*Problem description*
Can you reproduce the entries below word for word, from the line containing "The height and width of the screenshot is (400, 590)." through the line containing "point(345,242)", including both of those lines?

*Available records*

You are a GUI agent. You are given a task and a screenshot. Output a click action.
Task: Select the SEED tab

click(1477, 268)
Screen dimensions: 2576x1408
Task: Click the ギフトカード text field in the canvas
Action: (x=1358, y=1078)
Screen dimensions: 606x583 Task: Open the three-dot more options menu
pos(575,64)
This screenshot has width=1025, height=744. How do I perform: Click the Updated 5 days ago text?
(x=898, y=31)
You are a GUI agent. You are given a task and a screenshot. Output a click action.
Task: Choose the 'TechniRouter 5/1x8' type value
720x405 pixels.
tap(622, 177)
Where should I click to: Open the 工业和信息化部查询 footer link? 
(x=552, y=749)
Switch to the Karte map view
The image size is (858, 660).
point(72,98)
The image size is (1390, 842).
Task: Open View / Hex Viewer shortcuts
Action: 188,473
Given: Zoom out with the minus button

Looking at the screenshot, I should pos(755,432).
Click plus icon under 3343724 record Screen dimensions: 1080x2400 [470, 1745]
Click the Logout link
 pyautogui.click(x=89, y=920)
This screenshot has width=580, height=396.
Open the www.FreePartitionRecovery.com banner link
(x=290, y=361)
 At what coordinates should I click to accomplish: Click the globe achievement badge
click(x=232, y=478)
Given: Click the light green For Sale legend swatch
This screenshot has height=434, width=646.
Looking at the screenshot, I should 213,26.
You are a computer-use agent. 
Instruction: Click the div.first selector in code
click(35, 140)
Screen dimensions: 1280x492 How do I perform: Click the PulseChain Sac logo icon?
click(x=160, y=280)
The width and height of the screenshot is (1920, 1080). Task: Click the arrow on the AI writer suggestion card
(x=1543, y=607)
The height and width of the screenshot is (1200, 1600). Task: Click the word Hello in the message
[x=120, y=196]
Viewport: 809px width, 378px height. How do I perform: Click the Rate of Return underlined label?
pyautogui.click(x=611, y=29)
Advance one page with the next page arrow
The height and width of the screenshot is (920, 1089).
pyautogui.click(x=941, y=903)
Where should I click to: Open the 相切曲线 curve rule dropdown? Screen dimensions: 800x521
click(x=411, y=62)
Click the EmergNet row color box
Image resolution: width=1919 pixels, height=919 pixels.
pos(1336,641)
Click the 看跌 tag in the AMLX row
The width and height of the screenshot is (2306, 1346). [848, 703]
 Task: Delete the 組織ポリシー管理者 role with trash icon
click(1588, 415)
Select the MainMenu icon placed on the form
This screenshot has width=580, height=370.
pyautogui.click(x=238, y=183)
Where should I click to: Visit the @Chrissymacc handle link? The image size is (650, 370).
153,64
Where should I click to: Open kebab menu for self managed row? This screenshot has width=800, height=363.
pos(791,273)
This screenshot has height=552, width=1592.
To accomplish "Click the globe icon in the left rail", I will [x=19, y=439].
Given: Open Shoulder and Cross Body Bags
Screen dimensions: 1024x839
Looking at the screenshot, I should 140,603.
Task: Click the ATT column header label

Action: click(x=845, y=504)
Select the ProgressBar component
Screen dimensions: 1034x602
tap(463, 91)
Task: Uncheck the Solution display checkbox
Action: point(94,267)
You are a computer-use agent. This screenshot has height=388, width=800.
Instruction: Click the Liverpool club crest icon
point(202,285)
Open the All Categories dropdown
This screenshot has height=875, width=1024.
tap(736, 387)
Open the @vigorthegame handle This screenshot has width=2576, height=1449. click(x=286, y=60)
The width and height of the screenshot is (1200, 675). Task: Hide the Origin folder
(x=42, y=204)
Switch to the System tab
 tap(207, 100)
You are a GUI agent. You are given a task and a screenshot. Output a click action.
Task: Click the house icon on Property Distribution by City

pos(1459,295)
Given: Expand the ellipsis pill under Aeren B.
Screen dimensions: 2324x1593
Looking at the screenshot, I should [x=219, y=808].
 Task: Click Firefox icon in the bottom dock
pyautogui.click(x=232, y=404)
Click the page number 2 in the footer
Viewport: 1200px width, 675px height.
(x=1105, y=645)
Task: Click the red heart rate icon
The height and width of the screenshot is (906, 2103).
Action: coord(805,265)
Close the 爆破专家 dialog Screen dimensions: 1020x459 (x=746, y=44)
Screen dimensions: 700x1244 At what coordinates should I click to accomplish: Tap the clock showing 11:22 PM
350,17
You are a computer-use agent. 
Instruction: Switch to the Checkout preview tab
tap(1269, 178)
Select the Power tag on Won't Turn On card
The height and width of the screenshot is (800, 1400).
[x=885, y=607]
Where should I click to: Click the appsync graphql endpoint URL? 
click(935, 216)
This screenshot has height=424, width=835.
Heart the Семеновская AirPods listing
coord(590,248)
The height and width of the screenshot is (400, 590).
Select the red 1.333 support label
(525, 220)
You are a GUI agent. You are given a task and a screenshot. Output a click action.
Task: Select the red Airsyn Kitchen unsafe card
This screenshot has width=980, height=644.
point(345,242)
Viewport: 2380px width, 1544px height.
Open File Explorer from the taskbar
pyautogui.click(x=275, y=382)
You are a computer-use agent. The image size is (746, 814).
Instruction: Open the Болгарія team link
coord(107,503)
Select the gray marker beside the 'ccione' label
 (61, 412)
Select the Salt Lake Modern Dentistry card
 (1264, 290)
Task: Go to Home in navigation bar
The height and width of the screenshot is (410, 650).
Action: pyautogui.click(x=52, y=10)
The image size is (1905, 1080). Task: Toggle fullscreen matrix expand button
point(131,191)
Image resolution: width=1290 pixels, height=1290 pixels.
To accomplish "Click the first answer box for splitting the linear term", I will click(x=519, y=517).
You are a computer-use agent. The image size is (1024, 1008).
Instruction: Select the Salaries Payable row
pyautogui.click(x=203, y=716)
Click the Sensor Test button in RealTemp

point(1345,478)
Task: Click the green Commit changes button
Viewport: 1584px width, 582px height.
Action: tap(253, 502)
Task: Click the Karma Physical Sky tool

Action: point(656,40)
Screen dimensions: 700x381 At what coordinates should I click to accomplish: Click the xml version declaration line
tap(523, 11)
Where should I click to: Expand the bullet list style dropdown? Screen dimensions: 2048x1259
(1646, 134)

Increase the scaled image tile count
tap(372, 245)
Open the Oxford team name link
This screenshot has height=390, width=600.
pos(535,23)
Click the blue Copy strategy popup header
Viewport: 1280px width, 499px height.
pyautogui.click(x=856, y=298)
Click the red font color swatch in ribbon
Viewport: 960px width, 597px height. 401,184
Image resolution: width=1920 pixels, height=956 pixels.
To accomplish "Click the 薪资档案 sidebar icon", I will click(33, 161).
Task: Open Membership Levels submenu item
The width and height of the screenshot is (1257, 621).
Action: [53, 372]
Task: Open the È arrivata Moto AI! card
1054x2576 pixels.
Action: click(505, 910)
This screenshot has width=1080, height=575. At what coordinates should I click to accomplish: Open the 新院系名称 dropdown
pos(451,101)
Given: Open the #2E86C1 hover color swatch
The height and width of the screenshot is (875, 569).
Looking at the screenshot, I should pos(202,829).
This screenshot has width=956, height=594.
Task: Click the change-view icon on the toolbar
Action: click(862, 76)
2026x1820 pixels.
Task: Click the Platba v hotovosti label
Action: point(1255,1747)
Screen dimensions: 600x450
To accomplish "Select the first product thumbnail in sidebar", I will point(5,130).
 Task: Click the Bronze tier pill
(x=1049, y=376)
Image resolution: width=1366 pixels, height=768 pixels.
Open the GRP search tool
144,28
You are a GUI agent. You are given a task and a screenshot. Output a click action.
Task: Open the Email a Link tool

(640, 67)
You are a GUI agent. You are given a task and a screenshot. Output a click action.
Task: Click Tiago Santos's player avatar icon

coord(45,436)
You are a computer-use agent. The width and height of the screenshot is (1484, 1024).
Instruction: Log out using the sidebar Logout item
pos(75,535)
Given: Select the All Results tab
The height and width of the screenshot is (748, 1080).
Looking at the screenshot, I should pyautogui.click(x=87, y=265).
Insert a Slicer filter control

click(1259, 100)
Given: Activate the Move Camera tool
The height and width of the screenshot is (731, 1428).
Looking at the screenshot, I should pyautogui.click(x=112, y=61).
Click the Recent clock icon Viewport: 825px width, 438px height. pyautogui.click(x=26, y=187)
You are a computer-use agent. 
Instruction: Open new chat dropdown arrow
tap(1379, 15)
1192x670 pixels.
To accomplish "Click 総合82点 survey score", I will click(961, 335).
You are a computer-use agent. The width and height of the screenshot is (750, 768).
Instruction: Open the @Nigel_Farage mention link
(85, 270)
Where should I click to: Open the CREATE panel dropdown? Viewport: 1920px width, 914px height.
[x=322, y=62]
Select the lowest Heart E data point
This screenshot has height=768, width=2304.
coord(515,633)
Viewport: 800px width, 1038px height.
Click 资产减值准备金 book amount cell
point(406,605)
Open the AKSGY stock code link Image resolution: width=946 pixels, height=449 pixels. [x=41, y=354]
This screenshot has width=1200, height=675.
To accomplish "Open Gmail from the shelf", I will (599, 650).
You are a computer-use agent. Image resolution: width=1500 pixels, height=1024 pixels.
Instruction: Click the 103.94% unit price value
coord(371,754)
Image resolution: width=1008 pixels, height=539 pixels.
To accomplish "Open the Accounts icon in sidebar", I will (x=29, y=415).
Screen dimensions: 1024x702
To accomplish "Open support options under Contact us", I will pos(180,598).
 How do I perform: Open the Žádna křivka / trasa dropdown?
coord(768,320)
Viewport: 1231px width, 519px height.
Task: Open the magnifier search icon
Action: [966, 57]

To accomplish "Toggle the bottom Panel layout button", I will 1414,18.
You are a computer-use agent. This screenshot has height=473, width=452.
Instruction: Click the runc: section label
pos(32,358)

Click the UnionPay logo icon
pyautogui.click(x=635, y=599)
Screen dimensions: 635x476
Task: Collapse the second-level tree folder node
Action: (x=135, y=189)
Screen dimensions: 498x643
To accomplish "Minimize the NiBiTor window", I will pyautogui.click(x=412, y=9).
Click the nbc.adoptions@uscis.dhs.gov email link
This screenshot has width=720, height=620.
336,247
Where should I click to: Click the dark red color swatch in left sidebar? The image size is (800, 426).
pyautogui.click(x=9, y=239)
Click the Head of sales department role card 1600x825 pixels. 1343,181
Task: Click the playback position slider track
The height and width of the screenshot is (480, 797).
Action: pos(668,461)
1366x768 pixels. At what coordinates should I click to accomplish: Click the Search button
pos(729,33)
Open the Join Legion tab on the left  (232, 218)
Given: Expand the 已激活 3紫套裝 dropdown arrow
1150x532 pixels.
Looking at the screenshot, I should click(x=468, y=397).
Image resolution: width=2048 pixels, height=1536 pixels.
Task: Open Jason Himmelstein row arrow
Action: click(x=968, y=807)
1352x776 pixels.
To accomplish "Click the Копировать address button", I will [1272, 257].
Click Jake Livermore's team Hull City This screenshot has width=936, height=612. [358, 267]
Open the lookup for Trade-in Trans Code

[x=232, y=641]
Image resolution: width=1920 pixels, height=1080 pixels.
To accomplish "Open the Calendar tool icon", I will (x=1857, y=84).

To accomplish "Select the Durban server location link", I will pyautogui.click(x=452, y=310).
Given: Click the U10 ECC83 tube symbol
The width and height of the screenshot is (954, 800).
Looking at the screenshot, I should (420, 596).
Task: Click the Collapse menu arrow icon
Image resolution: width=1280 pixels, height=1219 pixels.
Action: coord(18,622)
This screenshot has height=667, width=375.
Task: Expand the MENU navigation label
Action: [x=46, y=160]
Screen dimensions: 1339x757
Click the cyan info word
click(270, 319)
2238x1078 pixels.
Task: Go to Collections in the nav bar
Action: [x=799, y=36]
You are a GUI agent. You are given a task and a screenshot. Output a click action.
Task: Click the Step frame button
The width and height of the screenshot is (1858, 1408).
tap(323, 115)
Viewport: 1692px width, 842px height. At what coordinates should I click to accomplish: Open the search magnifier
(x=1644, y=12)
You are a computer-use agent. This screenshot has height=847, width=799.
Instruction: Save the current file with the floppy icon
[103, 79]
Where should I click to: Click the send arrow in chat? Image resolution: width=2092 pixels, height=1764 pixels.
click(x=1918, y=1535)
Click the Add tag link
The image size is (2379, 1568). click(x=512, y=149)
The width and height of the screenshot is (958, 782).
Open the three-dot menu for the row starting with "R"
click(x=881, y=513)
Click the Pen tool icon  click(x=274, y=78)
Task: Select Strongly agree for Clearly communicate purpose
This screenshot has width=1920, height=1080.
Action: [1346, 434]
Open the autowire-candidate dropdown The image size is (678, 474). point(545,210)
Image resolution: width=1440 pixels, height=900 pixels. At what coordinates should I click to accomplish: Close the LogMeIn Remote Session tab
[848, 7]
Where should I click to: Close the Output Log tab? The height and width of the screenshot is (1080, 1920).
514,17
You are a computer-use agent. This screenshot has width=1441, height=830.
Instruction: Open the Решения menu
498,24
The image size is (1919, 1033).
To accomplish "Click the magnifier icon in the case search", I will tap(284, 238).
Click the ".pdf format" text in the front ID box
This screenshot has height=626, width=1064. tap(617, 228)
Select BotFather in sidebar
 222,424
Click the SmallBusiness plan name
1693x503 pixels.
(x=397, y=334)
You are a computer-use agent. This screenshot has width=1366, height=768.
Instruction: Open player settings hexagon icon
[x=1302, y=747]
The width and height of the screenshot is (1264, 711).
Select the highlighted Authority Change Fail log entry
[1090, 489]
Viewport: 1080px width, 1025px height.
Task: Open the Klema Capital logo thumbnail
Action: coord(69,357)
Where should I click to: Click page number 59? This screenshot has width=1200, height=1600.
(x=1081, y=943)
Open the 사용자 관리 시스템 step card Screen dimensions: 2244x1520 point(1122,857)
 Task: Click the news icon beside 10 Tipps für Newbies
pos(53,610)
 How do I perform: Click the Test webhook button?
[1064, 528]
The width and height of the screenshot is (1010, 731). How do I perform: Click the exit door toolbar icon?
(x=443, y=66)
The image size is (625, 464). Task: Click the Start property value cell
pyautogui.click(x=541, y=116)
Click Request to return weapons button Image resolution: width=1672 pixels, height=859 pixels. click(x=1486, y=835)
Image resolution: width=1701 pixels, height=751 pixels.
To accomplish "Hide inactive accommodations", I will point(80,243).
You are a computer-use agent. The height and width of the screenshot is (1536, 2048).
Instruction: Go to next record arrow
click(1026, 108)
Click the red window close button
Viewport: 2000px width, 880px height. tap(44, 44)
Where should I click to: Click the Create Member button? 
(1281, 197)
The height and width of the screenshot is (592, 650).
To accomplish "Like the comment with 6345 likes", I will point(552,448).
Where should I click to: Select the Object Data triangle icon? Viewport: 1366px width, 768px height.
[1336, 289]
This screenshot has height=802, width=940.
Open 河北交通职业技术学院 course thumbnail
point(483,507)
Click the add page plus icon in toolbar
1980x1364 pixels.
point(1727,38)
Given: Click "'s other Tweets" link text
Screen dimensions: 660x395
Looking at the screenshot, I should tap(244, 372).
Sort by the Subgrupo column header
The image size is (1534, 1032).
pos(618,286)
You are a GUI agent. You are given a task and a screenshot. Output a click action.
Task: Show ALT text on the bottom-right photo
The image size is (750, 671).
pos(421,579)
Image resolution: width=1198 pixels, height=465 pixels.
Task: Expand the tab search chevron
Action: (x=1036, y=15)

*Written solution*
The height and width of the screenshot is (400, 590).
Select the red 1.333 support label
(525, 220)
You are a GUI agent. You are given a task and a screenshot. Output a click action.
Task: Select the red Airsyn Kitchen unsafe card
This screenshot has width=980, height=644.
point(345,242)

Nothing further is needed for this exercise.